(Input data Opens)

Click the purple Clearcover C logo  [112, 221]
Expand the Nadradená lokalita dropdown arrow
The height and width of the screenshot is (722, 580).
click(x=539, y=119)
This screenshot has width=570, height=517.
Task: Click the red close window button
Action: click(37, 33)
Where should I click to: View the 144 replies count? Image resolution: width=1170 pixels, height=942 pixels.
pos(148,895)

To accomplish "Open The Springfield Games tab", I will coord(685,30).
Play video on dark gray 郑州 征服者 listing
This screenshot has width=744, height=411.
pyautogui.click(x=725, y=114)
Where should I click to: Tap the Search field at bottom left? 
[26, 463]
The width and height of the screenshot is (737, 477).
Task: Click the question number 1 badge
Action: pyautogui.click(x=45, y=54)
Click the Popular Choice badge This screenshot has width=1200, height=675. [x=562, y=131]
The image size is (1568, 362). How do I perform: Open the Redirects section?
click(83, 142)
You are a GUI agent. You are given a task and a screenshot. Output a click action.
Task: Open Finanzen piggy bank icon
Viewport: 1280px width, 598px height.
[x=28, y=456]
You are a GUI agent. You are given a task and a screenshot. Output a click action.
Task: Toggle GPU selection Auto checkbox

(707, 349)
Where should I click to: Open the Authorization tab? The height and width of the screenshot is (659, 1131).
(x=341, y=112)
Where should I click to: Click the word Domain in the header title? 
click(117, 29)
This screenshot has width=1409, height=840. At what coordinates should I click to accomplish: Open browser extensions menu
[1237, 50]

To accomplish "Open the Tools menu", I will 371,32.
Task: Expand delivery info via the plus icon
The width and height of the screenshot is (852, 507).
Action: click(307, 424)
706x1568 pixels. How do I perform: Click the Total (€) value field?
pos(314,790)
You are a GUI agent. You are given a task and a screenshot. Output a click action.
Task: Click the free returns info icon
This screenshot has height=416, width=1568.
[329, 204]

(Input data Closes)

Work required
Look for the string "icon" in the entries above. Copy every line that has it.

Solution
Task: Open Finanzen piggy bank icon
Task: Expand delivery info via the plus icon
Task: Click the free returns info icon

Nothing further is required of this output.